Helmholtz Zentrum München Deutsches Forschungszentrum für Gesundheit und Umwelt

Project description

Transposable elements (TEs) are mobile DNA sequences that constitute large fractions of many eukaryotic genomes. They have an increasingly recognized role in regulating cellular identity changes in many different contexts, like embryonic development and the onset of many diseases, including neurodegenerative diseases and cancer (Bourque et al. 2018). However, we still know little about how they are regulated. The current availability of a large number of single-cell omic datasets provides a great opportunity to map the transcriptional activity and the chromatin state of these elements at a single-cell resolution genome-wide. However, there are fundamental computational challenges that remain to be solved. The main challenge comes from the repetitive nature of TEs, which hinders the mapping of reads originating from them. The currently available computational tools designed to address this challenge either profile TEs at a sub-family level, losing any information on the TE genomic location; or exploit mutations to pinpoint the location of TEs, a strategy that fails with “young” intact TEs having a low substitution rate.

This project has two main aims: (i) devise new computational methods to characterize the transcriptional and chromatin state of TEs from single-cell sequencing datasets; (ii) use these methods to characterize TEs regulation during human embryonic development and in stem-cell-based models of human embryos.

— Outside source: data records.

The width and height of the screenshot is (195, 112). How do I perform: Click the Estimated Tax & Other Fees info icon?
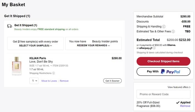pyautogui.click(x=173, y=32)
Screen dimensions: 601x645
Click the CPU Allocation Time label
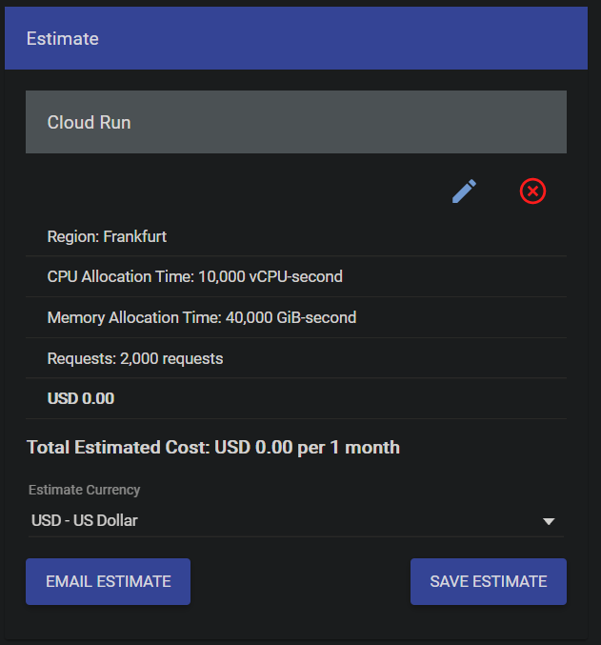(x=120, y=276)
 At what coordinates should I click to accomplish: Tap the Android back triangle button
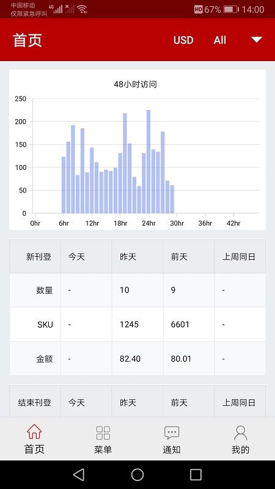79,475
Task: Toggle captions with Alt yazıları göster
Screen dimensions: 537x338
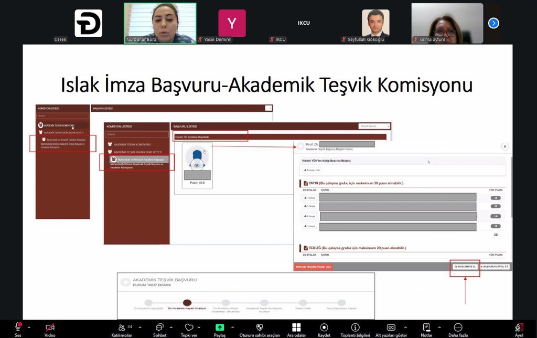Action: click(391, 327)
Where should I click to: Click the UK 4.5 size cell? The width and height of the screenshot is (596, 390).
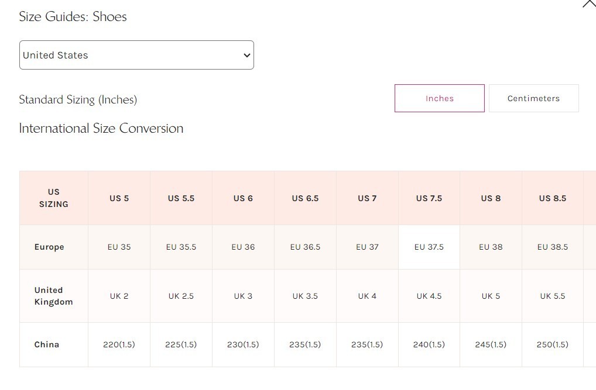[429, 296]
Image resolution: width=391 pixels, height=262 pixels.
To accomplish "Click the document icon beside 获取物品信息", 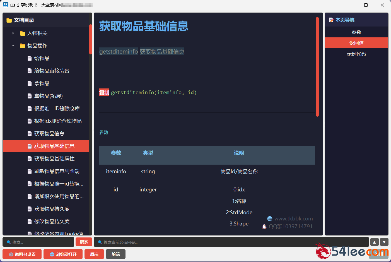I will point(30,134).
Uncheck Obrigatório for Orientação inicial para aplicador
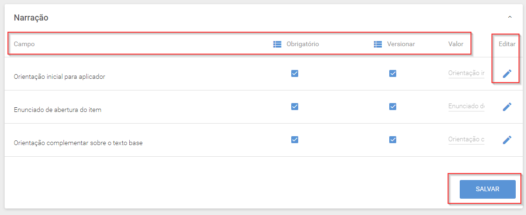Image resolution: width=526 pixels, height=215 pixels. (295, 73)
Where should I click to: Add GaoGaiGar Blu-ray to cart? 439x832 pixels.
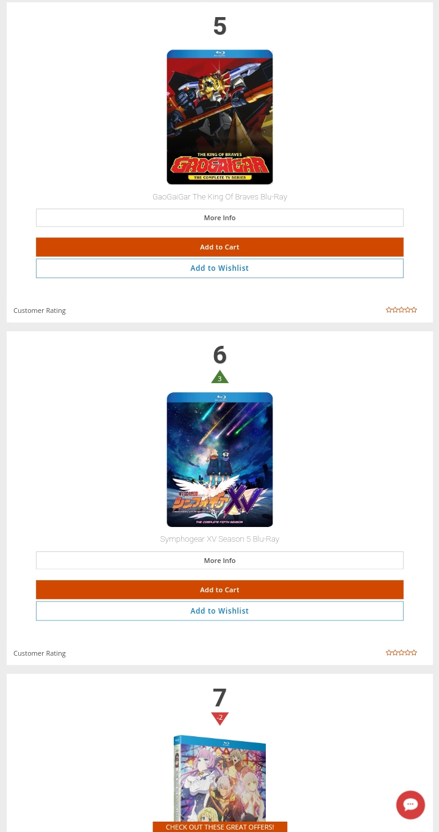(220, 247)
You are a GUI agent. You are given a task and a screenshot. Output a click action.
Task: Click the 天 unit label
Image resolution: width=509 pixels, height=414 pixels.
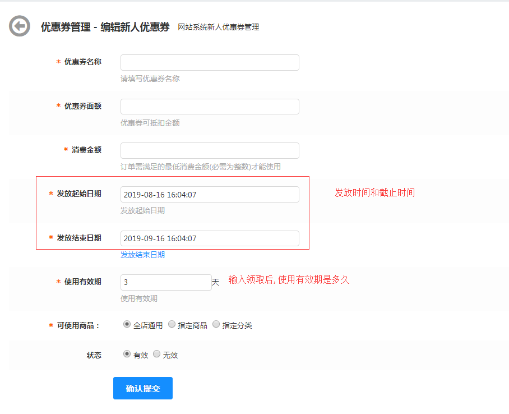(215, 282)
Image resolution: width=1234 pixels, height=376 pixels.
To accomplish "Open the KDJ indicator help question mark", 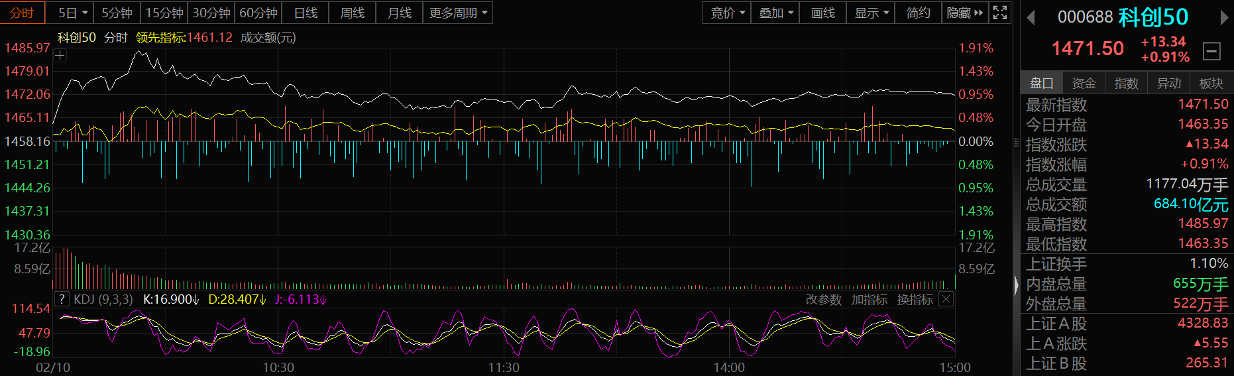I will click(62, 299).
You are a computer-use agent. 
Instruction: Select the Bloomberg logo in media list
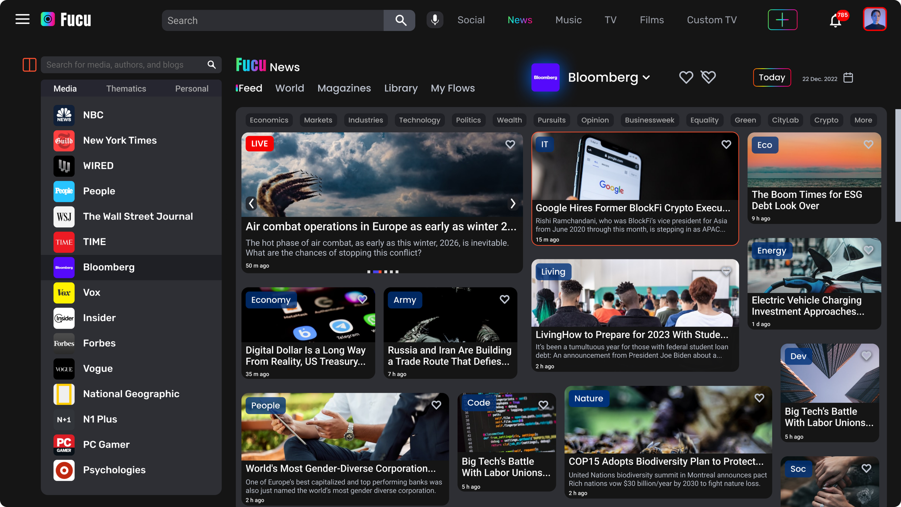pyautogui.click(x=64, y=267)
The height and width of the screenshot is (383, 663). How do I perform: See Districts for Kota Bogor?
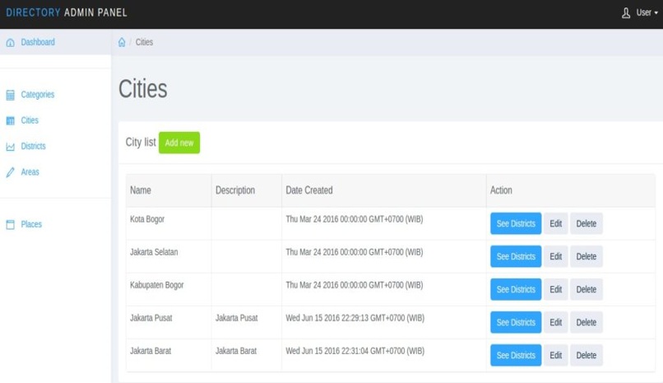click(x=516, y=224)
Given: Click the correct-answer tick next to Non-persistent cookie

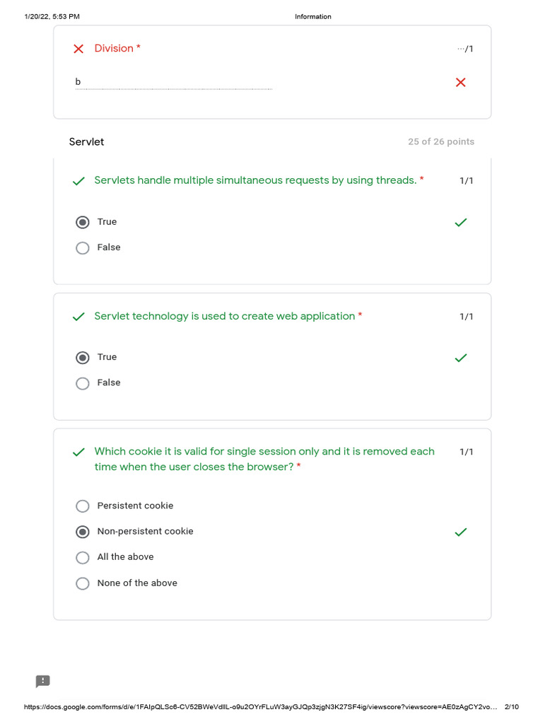Looking at the screenshot, I should click(460, 532).
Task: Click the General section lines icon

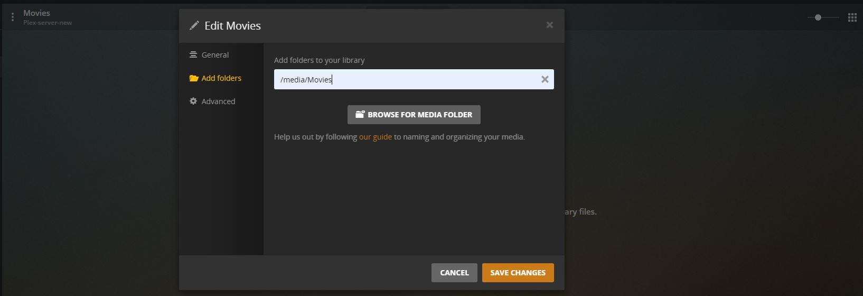Action: [x=193, y=54]
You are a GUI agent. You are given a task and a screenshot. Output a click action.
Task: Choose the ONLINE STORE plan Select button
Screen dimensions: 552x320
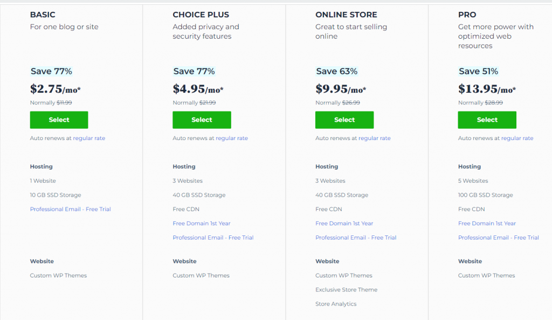[344, 120]

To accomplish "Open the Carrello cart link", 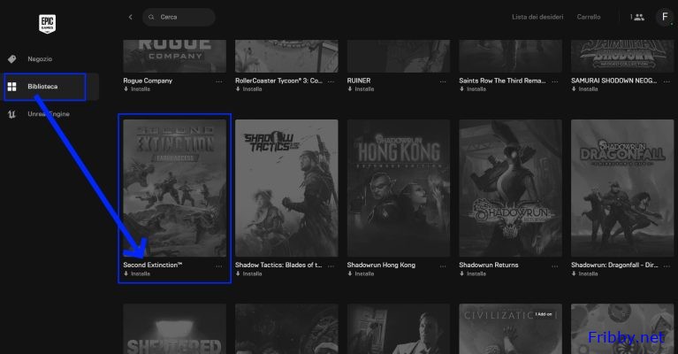I will coord(588,17).
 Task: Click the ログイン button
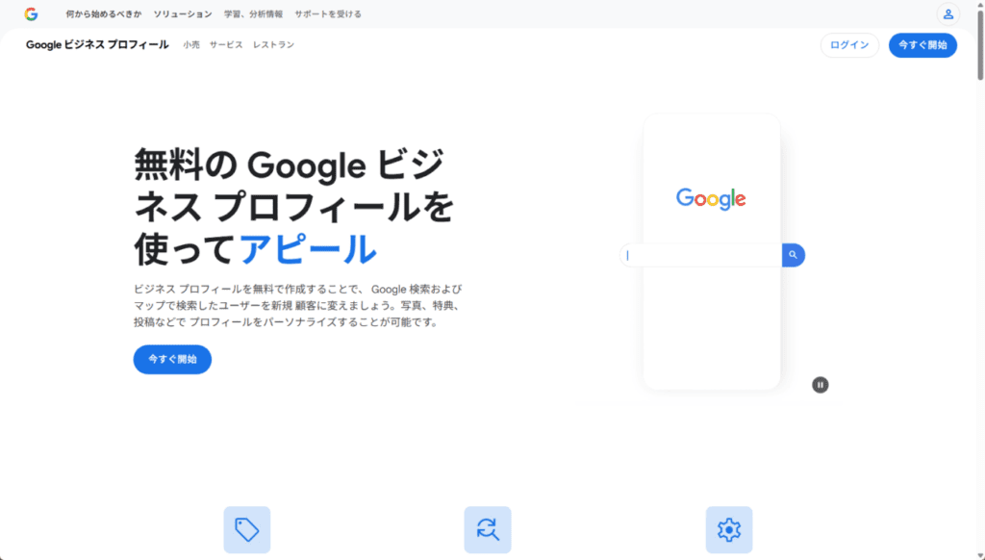(x=848, y=45)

For the first aim, we will develop a novel algorithm based on Bayesian Machine Learning starting from existing approaches to analyze single-cell RNA-seq datasets (Eling et al. 2018), which will be extended to explicitly model ambiguous reads in scRNA-seq data as well as other types of sequencing data, like single-cell ATAC-seq and bisulfite sequencing (Kapourani et al. 2021). This will enable us to also analyze single-cell multi-omic datasets and investigate the regulation of TEs in various cell types and states.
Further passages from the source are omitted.